31/08/2005

Só à bordoada !

Há uns tempos atrás, o filho de um amigo meu, com poucos anos de idade, caiu no recreio do colégio, fracturando o baço. Levado para o Hospital do Barreiro, foi ali operado, tendo-lhe sido retirado aquele importante órgão. No dia a seguir, que coincidiu com o fim-de-semana, a família foi avisada para, no espaço de, salvo erro, 24 horas, ministrar ao garoto determinado medicamento, tipo vacina, necessário para que a ausência do baço não viesse a provocar, mais tarde, problemas graves na sua saúde.

Primeira surpresa: o hospital não dispunha desse medicamento;

Segunda surpresa: o medicamento não estava à venda nas farmácias.

Terceira surpresa: em nenhum lado deste abençoado país a família conseguiu obter o medicamento, apesar de todos os esforços desenvolvidos.

Foi então que alguém sugeriu ao meu amigo que tentasse falar para um hospital em Espanha, onde talvez lhe resolvessem o problema.
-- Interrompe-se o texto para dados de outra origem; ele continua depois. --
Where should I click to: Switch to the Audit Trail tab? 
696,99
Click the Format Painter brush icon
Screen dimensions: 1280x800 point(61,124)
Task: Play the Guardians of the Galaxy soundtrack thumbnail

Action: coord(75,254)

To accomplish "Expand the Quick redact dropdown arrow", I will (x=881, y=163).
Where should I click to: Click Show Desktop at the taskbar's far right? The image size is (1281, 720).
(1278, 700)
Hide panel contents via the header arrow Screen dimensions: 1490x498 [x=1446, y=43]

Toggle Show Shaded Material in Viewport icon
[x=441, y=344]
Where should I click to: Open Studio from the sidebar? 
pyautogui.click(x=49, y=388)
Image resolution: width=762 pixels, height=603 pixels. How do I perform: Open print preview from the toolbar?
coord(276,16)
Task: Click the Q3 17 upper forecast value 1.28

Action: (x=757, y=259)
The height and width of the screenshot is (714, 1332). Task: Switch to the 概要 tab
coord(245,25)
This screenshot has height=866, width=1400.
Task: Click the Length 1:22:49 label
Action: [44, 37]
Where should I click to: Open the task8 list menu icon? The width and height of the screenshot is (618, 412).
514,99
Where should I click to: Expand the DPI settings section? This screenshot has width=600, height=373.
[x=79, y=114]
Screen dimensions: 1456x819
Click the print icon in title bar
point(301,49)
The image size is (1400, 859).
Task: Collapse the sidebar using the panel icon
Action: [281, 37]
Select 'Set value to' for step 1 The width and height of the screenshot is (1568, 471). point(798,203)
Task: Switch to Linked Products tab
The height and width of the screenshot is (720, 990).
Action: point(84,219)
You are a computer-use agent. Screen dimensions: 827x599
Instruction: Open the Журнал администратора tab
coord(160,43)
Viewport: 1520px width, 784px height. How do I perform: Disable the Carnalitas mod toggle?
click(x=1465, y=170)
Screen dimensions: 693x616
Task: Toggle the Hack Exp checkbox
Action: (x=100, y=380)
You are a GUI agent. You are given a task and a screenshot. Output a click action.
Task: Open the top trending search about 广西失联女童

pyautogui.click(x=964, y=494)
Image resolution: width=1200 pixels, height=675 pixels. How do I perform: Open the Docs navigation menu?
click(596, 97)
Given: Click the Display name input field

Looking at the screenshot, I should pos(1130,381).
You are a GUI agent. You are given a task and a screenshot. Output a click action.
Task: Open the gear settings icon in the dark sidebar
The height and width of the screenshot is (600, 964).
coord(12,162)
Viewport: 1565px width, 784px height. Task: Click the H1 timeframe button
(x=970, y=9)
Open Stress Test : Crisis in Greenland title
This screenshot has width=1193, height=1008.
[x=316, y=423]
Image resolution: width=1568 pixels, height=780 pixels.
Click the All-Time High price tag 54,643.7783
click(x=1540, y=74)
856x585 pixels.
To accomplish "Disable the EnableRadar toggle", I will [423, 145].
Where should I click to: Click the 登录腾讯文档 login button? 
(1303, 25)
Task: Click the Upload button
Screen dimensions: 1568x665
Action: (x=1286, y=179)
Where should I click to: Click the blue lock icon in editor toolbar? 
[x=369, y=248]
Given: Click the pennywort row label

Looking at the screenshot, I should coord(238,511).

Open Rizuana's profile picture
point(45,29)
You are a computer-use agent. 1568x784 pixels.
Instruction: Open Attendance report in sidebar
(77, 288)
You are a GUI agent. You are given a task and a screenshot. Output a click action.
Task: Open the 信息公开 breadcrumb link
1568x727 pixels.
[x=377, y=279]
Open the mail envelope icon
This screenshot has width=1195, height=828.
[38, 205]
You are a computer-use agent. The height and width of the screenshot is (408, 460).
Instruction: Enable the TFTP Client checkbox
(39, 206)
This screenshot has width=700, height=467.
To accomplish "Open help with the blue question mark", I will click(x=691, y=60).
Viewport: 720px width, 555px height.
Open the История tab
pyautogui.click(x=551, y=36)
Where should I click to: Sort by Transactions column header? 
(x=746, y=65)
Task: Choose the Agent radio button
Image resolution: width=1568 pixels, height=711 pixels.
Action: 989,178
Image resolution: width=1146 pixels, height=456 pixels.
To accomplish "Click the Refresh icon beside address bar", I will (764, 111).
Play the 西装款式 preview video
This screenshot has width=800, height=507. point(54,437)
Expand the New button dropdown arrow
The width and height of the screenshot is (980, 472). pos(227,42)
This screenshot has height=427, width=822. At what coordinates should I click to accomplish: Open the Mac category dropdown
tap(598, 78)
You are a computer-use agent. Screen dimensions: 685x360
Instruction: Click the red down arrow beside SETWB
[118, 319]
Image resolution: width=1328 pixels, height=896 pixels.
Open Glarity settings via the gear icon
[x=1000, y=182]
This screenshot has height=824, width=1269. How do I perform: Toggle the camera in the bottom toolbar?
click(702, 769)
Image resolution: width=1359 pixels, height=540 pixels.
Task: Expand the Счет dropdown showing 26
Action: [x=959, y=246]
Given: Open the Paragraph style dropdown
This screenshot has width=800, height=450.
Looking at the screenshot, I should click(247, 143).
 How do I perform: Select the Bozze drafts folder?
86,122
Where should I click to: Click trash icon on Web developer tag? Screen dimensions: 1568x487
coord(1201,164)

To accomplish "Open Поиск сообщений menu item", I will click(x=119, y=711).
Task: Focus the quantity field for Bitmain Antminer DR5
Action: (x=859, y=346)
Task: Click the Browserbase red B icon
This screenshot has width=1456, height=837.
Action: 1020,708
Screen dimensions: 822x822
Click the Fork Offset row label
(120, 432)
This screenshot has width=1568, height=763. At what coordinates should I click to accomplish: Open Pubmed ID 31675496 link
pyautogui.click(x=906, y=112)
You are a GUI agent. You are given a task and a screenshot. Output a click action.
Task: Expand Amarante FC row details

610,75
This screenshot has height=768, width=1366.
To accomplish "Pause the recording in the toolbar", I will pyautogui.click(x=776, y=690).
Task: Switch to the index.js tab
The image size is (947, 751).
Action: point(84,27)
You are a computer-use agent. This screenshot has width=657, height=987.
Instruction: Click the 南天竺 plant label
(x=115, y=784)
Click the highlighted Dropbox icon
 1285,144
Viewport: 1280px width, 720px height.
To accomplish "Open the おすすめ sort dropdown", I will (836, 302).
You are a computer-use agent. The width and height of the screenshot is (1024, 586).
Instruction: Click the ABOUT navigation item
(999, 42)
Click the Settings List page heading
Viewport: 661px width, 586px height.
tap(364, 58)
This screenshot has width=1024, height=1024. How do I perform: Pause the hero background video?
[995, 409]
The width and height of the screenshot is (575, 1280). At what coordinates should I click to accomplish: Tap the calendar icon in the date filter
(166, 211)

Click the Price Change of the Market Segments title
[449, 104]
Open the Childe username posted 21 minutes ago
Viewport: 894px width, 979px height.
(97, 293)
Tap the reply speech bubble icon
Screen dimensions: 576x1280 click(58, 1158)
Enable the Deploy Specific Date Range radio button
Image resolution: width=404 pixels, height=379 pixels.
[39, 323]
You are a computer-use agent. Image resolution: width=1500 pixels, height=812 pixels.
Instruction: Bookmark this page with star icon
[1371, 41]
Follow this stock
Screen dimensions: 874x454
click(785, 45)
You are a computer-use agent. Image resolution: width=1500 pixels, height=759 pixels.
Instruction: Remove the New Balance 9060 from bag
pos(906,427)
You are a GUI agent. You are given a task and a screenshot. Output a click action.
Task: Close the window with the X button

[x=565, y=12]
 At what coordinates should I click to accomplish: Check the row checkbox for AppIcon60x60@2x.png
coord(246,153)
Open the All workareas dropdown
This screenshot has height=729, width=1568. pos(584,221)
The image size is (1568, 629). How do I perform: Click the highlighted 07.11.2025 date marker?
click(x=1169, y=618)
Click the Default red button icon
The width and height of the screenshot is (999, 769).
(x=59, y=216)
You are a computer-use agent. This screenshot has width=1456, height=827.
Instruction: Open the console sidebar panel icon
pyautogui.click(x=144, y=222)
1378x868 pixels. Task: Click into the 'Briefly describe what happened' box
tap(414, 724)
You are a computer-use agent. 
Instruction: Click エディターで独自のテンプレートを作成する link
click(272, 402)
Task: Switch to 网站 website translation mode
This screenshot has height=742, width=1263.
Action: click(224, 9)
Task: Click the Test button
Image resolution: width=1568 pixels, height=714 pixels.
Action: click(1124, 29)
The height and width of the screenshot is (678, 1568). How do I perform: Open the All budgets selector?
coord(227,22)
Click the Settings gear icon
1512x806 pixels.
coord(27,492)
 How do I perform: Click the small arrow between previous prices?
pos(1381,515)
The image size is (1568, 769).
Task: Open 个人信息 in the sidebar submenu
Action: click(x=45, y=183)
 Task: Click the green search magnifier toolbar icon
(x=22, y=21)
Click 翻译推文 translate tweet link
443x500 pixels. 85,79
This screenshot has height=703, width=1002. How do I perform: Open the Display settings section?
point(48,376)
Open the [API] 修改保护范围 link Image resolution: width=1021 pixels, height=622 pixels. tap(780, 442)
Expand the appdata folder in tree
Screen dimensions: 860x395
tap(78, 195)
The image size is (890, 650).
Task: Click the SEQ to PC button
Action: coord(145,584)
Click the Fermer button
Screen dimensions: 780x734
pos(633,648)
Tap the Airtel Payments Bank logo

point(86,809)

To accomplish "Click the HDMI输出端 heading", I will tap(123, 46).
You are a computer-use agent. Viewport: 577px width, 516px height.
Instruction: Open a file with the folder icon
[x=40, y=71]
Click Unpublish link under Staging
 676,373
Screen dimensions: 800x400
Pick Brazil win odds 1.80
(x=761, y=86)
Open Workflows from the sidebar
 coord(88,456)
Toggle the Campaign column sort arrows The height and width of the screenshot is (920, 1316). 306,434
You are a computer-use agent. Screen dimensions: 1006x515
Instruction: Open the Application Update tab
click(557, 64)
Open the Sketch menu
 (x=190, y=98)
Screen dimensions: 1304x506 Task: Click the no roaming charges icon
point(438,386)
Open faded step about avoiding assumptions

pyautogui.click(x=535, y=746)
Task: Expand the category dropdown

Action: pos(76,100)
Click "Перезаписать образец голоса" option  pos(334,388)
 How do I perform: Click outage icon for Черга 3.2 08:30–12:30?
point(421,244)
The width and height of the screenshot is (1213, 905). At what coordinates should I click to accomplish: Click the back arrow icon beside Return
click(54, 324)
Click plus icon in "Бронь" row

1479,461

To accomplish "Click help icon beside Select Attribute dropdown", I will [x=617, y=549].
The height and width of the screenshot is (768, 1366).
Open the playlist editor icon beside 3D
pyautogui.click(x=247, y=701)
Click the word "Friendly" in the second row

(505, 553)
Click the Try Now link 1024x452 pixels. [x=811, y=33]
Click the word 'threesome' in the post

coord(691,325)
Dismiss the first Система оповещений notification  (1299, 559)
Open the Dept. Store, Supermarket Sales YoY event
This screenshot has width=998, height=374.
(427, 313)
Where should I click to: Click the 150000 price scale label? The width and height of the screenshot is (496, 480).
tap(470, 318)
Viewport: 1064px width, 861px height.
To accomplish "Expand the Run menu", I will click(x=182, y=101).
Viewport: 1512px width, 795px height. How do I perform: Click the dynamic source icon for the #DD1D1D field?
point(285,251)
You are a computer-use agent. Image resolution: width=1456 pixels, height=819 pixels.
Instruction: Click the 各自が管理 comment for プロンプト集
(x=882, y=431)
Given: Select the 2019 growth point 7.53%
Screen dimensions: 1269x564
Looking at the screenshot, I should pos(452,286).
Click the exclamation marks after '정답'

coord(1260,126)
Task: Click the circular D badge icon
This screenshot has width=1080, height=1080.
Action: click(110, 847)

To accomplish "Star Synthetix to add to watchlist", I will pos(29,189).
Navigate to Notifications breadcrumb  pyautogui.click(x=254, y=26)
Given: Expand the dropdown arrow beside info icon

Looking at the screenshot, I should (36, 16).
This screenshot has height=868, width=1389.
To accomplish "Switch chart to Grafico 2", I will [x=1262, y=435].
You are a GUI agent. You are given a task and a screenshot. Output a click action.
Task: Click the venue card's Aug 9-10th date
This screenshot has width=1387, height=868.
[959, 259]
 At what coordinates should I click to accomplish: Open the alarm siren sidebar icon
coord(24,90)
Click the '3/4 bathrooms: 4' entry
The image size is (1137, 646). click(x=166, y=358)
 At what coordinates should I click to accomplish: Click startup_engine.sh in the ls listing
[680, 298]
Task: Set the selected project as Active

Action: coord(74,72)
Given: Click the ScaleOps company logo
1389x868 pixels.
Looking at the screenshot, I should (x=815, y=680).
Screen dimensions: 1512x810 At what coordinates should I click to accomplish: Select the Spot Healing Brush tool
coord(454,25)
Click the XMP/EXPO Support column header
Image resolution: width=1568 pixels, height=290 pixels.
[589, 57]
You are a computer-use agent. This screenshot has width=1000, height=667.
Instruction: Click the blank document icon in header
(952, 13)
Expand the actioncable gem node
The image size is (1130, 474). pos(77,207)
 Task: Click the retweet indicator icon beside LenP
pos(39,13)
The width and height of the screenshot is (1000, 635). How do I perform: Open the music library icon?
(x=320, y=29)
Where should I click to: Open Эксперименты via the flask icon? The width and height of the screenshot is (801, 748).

Dito e feito. Telefonema para um hospital de Badajoz, onde lhe responderam que teria o medicamento à disposição mal chegasse. Viagem até Badajoz, chegada ao hospital onde, na recepção já estava o medicamento devidamente acondicionado, acompanhado com o desejo de rápido restabelecimento. «Quanto se deve?», perguntou o meu amigo.

Quarta surpresa: «Nada. É gratuito», responderam-lhe.

Lembrei-me deste caso, porque, precisamente ontem, chegou ao meu conhecimento um episódio igualmente triste e revoltante. Ouçam bem:

Um português, residente em Almada, acordou no dia 16 de Abril deste ano e deu consigo com um problema assustador no olho direito. Pareceu-lhe grave, pelo que se deslocou ao Hospital Garcia de Orta, em Almada.
Diagnóstico: descolamento de retina, situação que, como se sabe, só é reversível através de intervenção cirúrgica.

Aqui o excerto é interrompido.